* _Task instructions_: Without changing a single word, write out every entry.

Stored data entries
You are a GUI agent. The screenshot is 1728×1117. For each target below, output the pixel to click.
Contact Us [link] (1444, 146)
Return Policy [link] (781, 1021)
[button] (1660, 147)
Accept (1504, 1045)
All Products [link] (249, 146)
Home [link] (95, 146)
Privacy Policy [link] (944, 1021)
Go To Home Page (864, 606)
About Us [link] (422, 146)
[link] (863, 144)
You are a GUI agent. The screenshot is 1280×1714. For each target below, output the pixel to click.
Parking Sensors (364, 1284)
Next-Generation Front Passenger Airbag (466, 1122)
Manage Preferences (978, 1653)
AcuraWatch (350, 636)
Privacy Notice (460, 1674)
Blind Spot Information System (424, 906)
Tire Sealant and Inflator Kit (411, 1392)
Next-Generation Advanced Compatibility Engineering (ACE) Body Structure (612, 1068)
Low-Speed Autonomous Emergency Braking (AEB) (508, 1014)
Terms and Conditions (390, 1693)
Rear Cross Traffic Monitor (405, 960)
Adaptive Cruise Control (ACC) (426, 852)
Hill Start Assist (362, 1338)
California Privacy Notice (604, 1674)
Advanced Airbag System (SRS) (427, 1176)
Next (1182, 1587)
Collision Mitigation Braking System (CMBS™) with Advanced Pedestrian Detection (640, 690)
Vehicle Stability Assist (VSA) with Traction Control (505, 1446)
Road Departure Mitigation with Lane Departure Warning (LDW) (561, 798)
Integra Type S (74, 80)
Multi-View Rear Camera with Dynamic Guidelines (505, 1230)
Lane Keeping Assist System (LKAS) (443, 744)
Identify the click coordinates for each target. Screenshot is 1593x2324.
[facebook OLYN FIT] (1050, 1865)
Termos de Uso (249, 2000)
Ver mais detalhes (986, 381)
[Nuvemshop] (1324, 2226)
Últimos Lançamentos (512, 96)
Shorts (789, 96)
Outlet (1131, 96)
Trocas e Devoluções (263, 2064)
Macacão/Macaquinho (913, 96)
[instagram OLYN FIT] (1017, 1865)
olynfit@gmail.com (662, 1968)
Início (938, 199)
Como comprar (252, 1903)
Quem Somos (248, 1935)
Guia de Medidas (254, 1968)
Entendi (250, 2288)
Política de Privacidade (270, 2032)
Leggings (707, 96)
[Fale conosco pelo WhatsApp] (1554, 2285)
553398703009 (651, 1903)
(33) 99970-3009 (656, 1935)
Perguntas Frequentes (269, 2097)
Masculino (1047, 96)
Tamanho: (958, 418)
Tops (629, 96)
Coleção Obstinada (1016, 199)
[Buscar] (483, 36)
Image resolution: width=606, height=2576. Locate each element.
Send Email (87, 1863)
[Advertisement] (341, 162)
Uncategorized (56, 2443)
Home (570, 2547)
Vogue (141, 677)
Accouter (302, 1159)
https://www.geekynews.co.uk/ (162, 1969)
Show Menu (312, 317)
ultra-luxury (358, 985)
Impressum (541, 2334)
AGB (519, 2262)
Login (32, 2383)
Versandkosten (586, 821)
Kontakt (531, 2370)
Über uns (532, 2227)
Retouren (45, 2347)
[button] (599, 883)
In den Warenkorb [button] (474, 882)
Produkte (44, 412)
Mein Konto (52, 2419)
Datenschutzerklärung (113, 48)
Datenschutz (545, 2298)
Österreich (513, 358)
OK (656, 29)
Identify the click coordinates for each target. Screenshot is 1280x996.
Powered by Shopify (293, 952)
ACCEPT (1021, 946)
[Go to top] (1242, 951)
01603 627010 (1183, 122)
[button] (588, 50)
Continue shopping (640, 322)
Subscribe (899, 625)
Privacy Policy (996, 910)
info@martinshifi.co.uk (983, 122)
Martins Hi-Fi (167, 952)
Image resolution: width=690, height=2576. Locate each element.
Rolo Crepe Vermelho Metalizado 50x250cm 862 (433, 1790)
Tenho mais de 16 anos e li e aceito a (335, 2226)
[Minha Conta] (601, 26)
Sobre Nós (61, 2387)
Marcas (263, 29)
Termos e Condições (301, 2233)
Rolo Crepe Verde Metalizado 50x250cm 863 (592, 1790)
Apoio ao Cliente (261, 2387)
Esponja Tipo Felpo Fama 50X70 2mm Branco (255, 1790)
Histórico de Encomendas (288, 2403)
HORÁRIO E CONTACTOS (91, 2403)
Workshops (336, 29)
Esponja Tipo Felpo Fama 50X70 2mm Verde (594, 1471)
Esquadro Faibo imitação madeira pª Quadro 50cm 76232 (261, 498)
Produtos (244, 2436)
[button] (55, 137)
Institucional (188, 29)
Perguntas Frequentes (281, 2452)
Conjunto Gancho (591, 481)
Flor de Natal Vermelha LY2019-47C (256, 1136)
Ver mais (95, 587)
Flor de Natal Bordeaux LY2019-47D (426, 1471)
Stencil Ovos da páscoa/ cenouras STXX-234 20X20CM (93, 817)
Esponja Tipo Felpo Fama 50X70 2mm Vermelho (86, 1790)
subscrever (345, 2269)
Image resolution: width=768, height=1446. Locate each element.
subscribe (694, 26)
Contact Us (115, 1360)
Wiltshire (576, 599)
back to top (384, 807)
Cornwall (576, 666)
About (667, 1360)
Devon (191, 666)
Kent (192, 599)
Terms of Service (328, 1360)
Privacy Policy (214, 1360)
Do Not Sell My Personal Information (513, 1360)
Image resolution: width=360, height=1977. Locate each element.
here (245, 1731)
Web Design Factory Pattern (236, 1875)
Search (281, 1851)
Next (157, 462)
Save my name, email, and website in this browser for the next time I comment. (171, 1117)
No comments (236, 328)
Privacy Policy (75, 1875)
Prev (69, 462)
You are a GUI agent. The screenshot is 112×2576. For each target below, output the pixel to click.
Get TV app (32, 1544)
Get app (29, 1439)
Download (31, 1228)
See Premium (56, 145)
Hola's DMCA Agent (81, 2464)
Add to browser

* _Output of the task_:
You are a GUI agent. The screenshot is 1728×1117. For each target below, output the pixel to click.
Contact Us [link] (1444, 146)
Return Policy [link] (781, 1021)
[button] (1660, 147)
Accept (1504, 1045)
All Products [link] (249, 146)
Home [link] (95, 146)
Privacy Policy [link] (944, 1021)
Go To Home Page (864, 606)
About Us [link] (422, 146)
[link] (863, 144)
You are a GUI agent. The screenshot is 1280×1714. For each target below, output the pixel to click.
Parking Sensors (364, 1284)
Next-Generation Front Passenger Airbag (466, 1122)
Manage Preferences (978, 1653)
AcuraWatch (350, 636)
Privacy Notice (460, 1674)
Blind Spot Information System (424, 906)
Tire Sealant and Inflator Kit (411, 1392)
Next-Generation Advanced Compatibility Engineering (ACE) Body Structure (612, 1068)
Low-Speed Autonomous Emergency Braking (AEB) (508, 1014)
Terms and Conditions (390, 1693)
Rear Cross Traffic Monitor (405, 960)
Adaptive Cruise Control (ACC) (426, 852)
Hill Start Assist (362, 1338)
California Privacy Notice (604, 1674)
Advanced Airbag System (SRS) (427, 1176)
Next (1182, 1587)
Collision Mitigation Braking System (CMBS™) with Advanced Pedestrian Detection (640, 690)
Vehicle Stability Assist (VSA) with Traction Control (505, 1446)
Road Departure Mitigation with Lane Departure Warning (LDW) (561, 798)
Integra Type S (74, 80)
Multi-View Rear Camera with Dynamic Guidelines (505, 1230)
Lane Keeping Assist System (LKAS) (443, 744)
Identify the click coordinates for each target. Screenshot is 1593x2324.
[facebook OLYN FIT] (1050, 1865)
Termos de Uso (249, 2000)
Ver mais detalhes (986, 381)
[Nuvemshop] (1324, 2226)
Últimos Lançamentos (512, 96)
Shorts (789, 96)
Outlet (1131, 96)
Trocas e Devoluções (263, 2064)
Macacão/Macaquinho (913, 96)
[instagram OLYN FIT] (1017, 1865)
olynfit@gmail.com (662, 1968)
Início (938, 199)
Como comprar (252, 1903)
Quem Somos (248, 1935)
Guia de Medidas (254, 1968)
Entendi (250, 2288)
Política de Privacidade (270, 2032)
Leggings (707, 96)
[Fale conosco pelo WhatsApp] (1554, 2285)
553398703009 (651, 1903)
(33) 99970-3009 (656, 1935)
Perguntas Frequentes (269, 2097)
Masculino (1047, 96)
Tamanho: (958, 418)
Tops (629, 96)
Coleção Obstinada (1016, 199)
[Buscar] (483, 36)
Image resolution: width=606, height=2576. Locate each element.
Send Email (87, 1863)
[Advertisement] (341, 162)
Uncategorized (56, 2443)
Home (570, 2547)
Vogue (141, 677)
Accouter (302, 1159)
https://www.geekynews.co.uk/ (162, 1969)
Show Menu (312, 317)
ultra-luxury (358, 985)
Impressum (541, 2334)
AGB (519, 2262)
Login (32, 2383)
Versandkosten (586, 821)
Kontakt (531, 2370)
Über uns (532, 2227)
Retouren (45, 2347)
[button] (599, 883)
In den Warenkorb [button] (474, 882)
Produkte (44, 412)
Mein Konto (52, 2419)
Datenschutzerklärung (113, 48)
Datenschutz (545, 2298)
Österreich (513, 358)
OK (656, 29)
Identify the click coordinates for each target. Screenshot is 1280x996.
Powered by Shopify (293, 952)
ACCEPT (1021, 946)
[Go to top] (1242, 951)
01603 627010 (1183, 122)
[button] (588, 50)
Continue shopping (640, 322)
Subscribe (899, 625)
Privacy Policy (996, 910)
info@martinshifi.co.uk (983, 122)
Martins Hi-Fi (167, 952)
Image resolution: width=690, height=2576. Locate each element.
Rolo Crepe Vermelho Metalizado 50x250cm 862 (433, 1790)
Tenho mais de 16 anos e li e aceito a (335, 2226)
[Minha Conta] (601, 26)
Sobre Nós (61, 2387)
Marcas (263, 29)
Termos e Condições (301, 2233)
Rolo Crepe Verde Metalizado 50x250cm 863 (592, 1790)
Apoio ao Cliente (261, 2387)
Esponja Tipo Felpo Fama 50X70 2mm Branco (255, 1790)
Histórico de Encomendas (288, 2403)
HORÁRIO E CONTACTOS (91, 2403)
Workshops (336, 29)
Esponja Tipo Felpo Fama 50X70 2mm Verde (594, 1471)
Esquadro Faibo imitação madeira pª Quadro 50cm 76232 (261, 498)
Produtos (244, 2436)
[button] (55, 137)
Institucional (188, 29)
Perguntas Frequentes (281, 2452)
Conjunto Gancho (591, 481)
Flor de Natal Vermelha LY2019-47C (256, 1136)
Ver mais (95, 587)
Flor de Natal Bordeaux LY2019-47D (426, 1471)
Stencil Ovos da páscoa/ cenouras STXX-234 20X20CM (93, 817)
Esponja Tipo Felpo Fama 50X70 2mm Vermelho (86, 1790)
subscrever (345, 2269)
Image resolution: width=768, height=1446. Locate each element.
subscribe (694, 26)
Contact Us (115, 1360)
Wiltshire (576, 599)
back to top (384, 807)
Cornwall (576, 666)
About (667, 1360)
Devon (191, 666)
Kent (192, 599)
Terms of Service (328, 1360)
Privacy Policy (214, 1360)
Do Not Sell My Personal Information (513, 1360)
Image resolution: width=360, height=1977. Locate each element.
here (245, 1731)
Web Design Factory Pattern (236, 1875)
Search (281, 1851)
Next (157, 462)
Save my name, email, and website in this browser for the next time I comment. (171, 1117)
No comments (236, 328)
Privacy Policy (75, 1875)
Prev (69, 462)
You are a GUI agent. The screenshot is 112×2576. For each target below, output the pixel to click.
Get TV app (32, 1544)
Get app (29, 1439)
Download (31, 1228)
See Premium (56, 145)
Hola's DMCA Agent (81, 2464)
Add to browser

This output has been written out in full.